THE TASK: Format the rows from the line containing "Click the Settings gears icon in sidebar" through the line containing "Action: 177,686", inclusive, as a JSON list of strings with one string per line and blank lines omitted.

•••

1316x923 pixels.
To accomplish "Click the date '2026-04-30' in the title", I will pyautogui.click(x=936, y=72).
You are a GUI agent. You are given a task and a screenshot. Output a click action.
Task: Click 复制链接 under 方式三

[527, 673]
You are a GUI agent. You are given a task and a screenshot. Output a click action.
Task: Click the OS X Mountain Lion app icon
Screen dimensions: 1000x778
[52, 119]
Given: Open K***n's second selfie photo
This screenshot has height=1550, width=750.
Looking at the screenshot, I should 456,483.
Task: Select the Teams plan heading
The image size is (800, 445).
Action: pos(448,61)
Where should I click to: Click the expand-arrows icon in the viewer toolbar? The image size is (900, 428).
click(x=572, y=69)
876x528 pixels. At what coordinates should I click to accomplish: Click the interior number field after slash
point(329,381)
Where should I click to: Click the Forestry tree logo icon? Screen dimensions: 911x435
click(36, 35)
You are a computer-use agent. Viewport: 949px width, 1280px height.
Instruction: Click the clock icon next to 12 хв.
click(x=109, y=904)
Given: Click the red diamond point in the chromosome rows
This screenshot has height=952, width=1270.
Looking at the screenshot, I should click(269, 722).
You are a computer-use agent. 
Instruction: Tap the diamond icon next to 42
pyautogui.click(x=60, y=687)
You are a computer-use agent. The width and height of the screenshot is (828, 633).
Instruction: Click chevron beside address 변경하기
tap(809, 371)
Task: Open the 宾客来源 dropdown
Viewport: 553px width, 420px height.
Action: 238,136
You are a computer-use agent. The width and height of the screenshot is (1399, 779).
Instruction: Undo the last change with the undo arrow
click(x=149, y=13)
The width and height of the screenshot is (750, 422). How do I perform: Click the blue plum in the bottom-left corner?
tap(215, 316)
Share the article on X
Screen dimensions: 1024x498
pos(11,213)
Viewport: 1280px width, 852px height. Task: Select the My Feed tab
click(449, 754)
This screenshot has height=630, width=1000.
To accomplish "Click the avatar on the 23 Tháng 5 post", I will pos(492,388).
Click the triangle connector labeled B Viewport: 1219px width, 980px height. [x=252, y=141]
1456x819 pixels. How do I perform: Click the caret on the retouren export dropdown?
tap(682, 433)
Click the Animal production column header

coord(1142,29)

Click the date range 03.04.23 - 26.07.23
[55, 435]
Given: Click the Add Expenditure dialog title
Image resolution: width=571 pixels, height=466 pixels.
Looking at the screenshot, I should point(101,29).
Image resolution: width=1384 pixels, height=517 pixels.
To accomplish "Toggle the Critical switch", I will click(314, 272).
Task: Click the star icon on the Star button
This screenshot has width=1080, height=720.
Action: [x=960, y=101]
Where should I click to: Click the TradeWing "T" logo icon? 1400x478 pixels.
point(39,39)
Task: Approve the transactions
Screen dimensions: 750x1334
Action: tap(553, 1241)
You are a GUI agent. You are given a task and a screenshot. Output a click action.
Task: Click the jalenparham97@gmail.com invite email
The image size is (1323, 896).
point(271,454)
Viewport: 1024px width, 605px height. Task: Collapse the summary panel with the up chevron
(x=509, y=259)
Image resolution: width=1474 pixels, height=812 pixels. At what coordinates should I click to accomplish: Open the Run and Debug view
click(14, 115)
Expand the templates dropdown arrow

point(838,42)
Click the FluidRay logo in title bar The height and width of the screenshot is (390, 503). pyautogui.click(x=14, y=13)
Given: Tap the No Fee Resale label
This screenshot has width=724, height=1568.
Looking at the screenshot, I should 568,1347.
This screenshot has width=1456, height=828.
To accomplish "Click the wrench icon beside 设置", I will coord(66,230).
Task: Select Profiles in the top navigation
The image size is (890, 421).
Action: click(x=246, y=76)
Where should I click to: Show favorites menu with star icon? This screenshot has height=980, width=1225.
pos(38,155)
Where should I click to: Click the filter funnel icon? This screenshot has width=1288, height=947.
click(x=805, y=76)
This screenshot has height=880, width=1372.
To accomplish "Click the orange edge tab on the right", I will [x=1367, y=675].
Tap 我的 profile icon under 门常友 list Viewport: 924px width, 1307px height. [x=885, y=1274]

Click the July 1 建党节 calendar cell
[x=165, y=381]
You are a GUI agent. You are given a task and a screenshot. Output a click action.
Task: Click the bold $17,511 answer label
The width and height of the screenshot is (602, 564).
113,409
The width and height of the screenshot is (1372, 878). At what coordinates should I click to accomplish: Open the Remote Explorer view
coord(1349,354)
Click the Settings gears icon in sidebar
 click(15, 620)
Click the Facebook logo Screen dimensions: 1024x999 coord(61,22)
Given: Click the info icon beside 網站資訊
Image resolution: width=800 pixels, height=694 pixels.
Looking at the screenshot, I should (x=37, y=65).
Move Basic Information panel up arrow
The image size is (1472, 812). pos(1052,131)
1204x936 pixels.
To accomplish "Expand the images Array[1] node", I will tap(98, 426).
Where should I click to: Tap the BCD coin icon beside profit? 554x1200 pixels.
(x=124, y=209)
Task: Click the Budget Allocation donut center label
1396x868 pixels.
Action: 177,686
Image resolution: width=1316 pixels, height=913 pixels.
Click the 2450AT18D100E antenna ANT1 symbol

•••

FULL ANSWER:
[
  "Click the Settings gears icon in sidebar",
  " click(15, 620)",
  "Click the Facebook logo Screen dimensions: 1024x999 coord(61,22)",
  "Given: Click the info icon beside 網站資訊",
  "Image resolution: width=800 pixels, height=694 pixels.",
  "Looking at the screenshot, I should (x=37, y=65).",
  "Move Basic Information panel up arrow",
  "The image size is (1472, 812). pos(1052,131)",
  "1204x936 pixels.",
  "To accomplish \"Expand the images Array[1] node\", I will tap(98, 426).",
  "Where should I click to: Tap the BCD coin icon beside profit? 554x1200 pixels.",
  "(x=124, y=209)",
  "Task: Click the Budget Allocation donut center label",
  "1396x868 pixels.",
  "Action: 177,686"
]